───── Records to process
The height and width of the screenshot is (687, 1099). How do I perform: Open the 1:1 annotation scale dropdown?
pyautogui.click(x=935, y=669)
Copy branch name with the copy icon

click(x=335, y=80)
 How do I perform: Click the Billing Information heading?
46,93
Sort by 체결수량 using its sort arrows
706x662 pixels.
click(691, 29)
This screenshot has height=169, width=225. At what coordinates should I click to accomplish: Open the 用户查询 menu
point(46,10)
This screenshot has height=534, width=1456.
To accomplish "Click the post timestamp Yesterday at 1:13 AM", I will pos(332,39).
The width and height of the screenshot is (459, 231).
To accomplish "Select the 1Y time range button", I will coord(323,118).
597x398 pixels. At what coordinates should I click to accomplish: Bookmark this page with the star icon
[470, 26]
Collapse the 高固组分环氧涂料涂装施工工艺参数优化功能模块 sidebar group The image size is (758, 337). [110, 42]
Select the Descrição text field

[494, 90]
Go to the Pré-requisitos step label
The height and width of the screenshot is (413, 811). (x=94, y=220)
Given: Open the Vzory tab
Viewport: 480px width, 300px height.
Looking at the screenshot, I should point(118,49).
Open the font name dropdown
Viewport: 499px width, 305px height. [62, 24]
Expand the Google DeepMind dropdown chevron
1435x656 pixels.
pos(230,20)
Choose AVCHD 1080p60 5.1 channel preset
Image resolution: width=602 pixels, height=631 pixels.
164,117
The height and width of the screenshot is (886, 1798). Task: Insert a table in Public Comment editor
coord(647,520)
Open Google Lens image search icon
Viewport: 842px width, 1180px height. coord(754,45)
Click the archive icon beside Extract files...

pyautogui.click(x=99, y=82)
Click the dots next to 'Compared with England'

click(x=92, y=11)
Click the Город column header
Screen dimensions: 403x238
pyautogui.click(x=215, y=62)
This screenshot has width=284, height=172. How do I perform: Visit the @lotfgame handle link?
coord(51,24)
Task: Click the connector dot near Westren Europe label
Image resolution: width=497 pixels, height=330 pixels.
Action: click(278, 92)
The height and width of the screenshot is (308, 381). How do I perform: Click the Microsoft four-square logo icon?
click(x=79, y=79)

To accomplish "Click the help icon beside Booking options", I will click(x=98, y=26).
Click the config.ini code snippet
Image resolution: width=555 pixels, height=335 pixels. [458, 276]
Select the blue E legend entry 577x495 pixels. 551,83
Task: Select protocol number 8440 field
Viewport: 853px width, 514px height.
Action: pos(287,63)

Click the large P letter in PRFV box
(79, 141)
──────────
Look through the listing above. Pick out each line with "will" and copy it.

Solution to this task =
To accomplish "Click the post timestamp Yesterday at 1:13 AM", I will pos(332,39).
To accomplish "Select the 1Y time range button", I will coord(323,118).
To accomplish "Click the help icon beside Booking options", I will click(x=98, y=26).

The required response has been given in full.